Homework 1 - Due Sep 19th

Due Sep 19, 2019 by 5p.m.
Points 20

Problems in red will be graded.

Problems in Lynch, Section 2.6 -- 1 (a), (d), (e), 5 (a), (b), and 10 (only (a) will be graded)
Find two different solutions to the initial value problem
$\dot{x}=2\sqrt{|x|}\cos t ,\ x(0)=0.$
Can you find infinitely many different solutions to the same initial value problem?
Consider the initial value problem

$\dot{x}=\frac{y}{z}$

$\dot{y}=-\frac{x}{z}$

$\dot{z}=1$

with $(x(1), y(1), z(1)) = (1, 0,1).$

Convert this system to cylindrical coordinates $(r,\theta,z)$ where $r=\sqrt{x^2+y^2}$ and $\theta = \tan^{-1}(y/x)$ . Find the initial conditions in the new coordinate system. Solve the new system and show that its solution exists in the maximal interval $(0,\infty)$ .
Apply Picard iteration for the initial value problem $\dot{x}= x^2,\ x(0) = 1$ and obtain a series solution. Find the interval where the series solution converge. (Hint: What is the radius of convergence of the power series?) What elementary function has the Taylor expansion (around 0) that agrees with the obtained series solution?
This year we celebrated the 50th anniversary of the Apollo 11 landing on the moon. Let's explore some physics related to this human achievement. Apollo 11 should have been launched at the escape velocity from earth, i.e., the initial velocity of a projectile moving vertically upwards starting from the earth's surface so that it escapes earth's gravitational pull.
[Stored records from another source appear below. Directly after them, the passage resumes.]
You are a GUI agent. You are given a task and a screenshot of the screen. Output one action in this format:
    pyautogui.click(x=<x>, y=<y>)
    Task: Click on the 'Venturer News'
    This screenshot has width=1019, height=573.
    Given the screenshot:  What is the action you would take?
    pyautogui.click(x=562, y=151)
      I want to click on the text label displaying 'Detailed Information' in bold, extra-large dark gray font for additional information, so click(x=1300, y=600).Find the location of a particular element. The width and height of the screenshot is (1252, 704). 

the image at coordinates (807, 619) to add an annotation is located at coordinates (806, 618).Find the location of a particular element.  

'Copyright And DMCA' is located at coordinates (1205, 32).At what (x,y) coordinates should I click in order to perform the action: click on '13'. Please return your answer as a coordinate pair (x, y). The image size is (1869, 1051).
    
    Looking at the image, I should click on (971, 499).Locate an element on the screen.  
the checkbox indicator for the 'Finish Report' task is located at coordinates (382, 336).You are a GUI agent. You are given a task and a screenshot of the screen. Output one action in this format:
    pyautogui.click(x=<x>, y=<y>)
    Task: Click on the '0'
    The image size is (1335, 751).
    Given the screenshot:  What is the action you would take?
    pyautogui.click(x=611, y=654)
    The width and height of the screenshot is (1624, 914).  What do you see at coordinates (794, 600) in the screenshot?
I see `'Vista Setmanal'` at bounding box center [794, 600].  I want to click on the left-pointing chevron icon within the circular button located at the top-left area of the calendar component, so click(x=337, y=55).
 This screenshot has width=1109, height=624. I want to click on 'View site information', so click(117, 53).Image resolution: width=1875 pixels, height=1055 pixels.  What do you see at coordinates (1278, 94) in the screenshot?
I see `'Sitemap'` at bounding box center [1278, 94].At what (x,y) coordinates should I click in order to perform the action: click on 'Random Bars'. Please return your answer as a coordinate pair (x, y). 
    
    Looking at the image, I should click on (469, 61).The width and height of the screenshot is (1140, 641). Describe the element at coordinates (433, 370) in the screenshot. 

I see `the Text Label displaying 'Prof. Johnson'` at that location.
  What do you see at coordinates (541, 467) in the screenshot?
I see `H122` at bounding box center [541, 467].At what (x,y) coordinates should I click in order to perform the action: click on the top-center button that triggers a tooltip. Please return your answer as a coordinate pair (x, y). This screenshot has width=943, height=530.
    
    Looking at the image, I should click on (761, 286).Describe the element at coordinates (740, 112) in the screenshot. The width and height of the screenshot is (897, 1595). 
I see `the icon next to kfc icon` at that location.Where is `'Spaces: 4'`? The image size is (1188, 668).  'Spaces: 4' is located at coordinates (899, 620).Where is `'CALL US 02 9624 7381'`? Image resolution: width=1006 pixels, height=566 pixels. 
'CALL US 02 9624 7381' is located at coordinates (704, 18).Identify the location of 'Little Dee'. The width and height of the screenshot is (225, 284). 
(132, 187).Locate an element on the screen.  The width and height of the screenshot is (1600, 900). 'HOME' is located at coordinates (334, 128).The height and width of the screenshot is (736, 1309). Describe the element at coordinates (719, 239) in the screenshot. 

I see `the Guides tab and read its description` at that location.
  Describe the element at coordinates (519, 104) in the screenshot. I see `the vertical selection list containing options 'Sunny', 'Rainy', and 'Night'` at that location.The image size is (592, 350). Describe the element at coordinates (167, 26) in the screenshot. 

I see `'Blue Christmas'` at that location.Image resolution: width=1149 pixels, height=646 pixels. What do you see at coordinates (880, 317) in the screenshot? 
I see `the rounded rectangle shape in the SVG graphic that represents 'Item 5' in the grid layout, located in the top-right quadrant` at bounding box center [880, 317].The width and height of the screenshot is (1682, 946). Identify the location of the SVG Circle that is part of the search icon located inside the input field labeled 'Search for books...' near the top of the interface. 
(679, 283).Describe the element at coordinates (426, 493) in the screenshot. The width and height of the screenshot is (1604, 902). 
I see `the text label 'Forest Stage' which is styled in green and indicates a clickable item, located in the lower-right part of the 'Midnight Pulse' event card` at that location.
a) Calculate this escape velocity using the energy methods you learned in the course: First, set up the equation of motion for the rocket using Newton's second law, and then, figure out the Energy preserved by the motion. Finally, in order to calculate the escape velocity use the fact that having escaped the gravity, the rocket is in motion (positive velocity).

b) Find the time $t_M$ Apollo 11 would have taken to reach the moon, assuming it was launched with the escape velocity. Use that the distance from the surface of the Earth to the Moon is $d = 405 696\ km$ . The actual time Apollo 11 took to reach moon's orbit was 75 hours and 56 minutes. Does this agree with the answer you found? If not, can you explain why?

--- Recall that the acceleration of gravity at the surface of Earth is $g = \frac{GM}{R^2} = 9.81\ m/s^2$ , and that the radius of Earth is $R = 6378\ km$ . Here $M$ denotes the mass of the Earth, and $G$ is Newton’s gravitational constant.

--- The force on such a mass $m$ when is at a distance $y$ from the surface of the Earth is, according to Newton’s gravitational law, is $\frac{GMm}{(R + y)^2}$ . With this you should be able to write down the equation of motion using Newton's second law.

--- Note that the escape velocity is independent of the mass of the object.